The course introduces into the topic of Data Analysis and Query Languages. As motivation, the integration problem of data published on the Web is discussed. The W3C-Standard RDF for data representation is introduced and the RDF query language SPARQL is presented in detail. To remedy inherent limitations of querying, data analysis techniques are presented which have their roots in Information Retrieval and Machine Learning. Data representation leveraged by data analysis allows to replace querying by proposing recommendations. Wide spread techniques and current research directions in the recommender systems field are presented.

Material

Slides, exercise sheets and other material can be found in ILIAS.

Necessary Prerequisites

The key course (Kursvorlesung) 'Databases and Information Systems' or an equivalent Database course.
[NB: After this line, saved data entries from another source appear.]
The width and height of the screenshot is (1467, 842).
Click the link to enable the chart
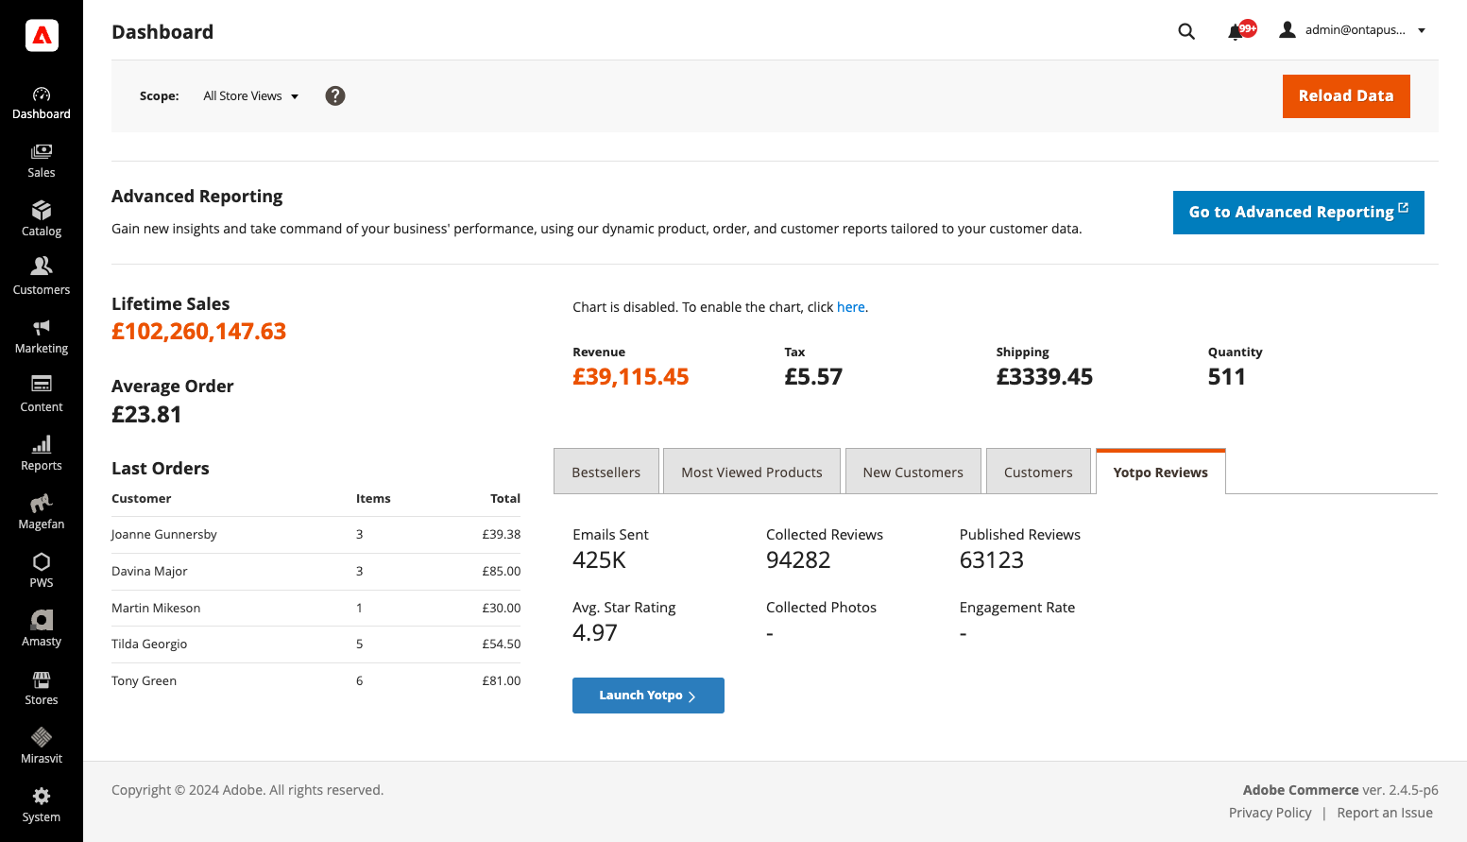coord(850,306)
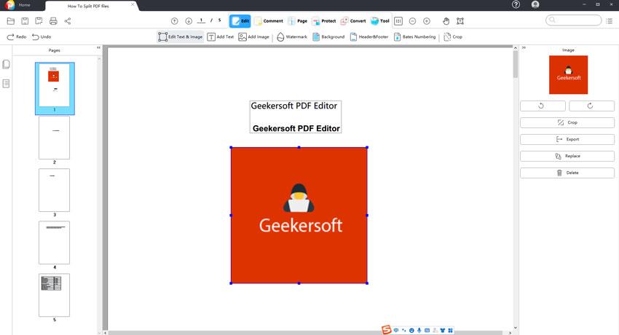Switch to the Comment tab
The width and height of the screenshot is (619, 335).
pyautogui.click(x=268, y=21)
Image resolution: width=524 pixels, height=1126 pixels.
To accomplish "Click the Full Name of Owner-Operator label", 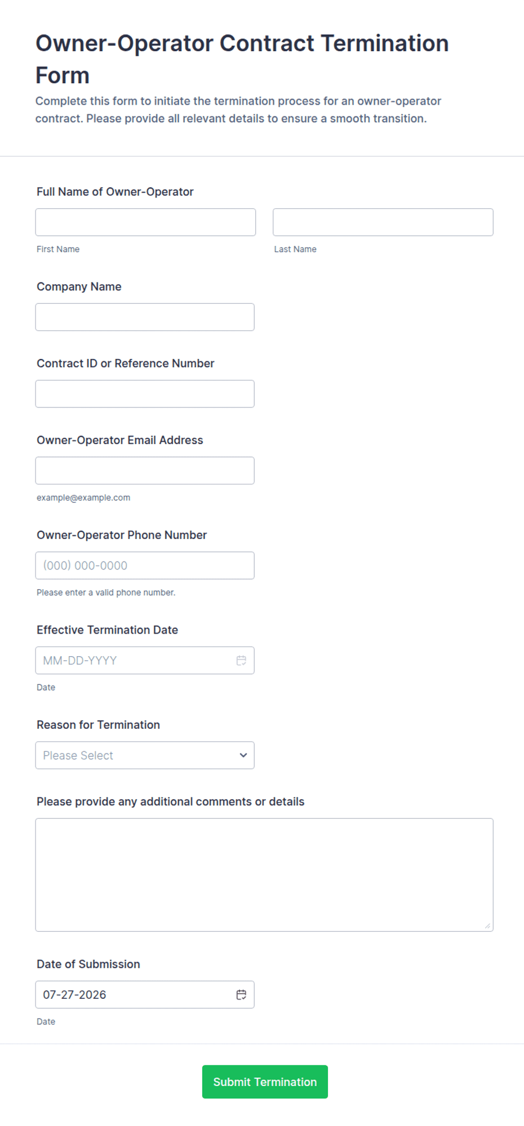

Time, Location and Organization:

Lecture: Tuesday 14 - 16 and Thursday 10 - 12 (in case there is no tutorial scheduled)

Tutorials: Thursday 10 - 12 (in case there is no lecture scheduled)

Location: Geb. 52, Seminar 02-017

Language: English

ECTS: 6 Points

Program of Study: Bachelor CS, Master CS/ESE, Lehramt Informatik

Exam:

Exam modality: written

Exercises

  • Exercises will consist of theoretical and pratical tasks.
  • Pratical tasks require some programming proficiency but this will be very helpful to directly apply the learnt knowledge.
  • 50% of the overall points as a prerequisite for the exam.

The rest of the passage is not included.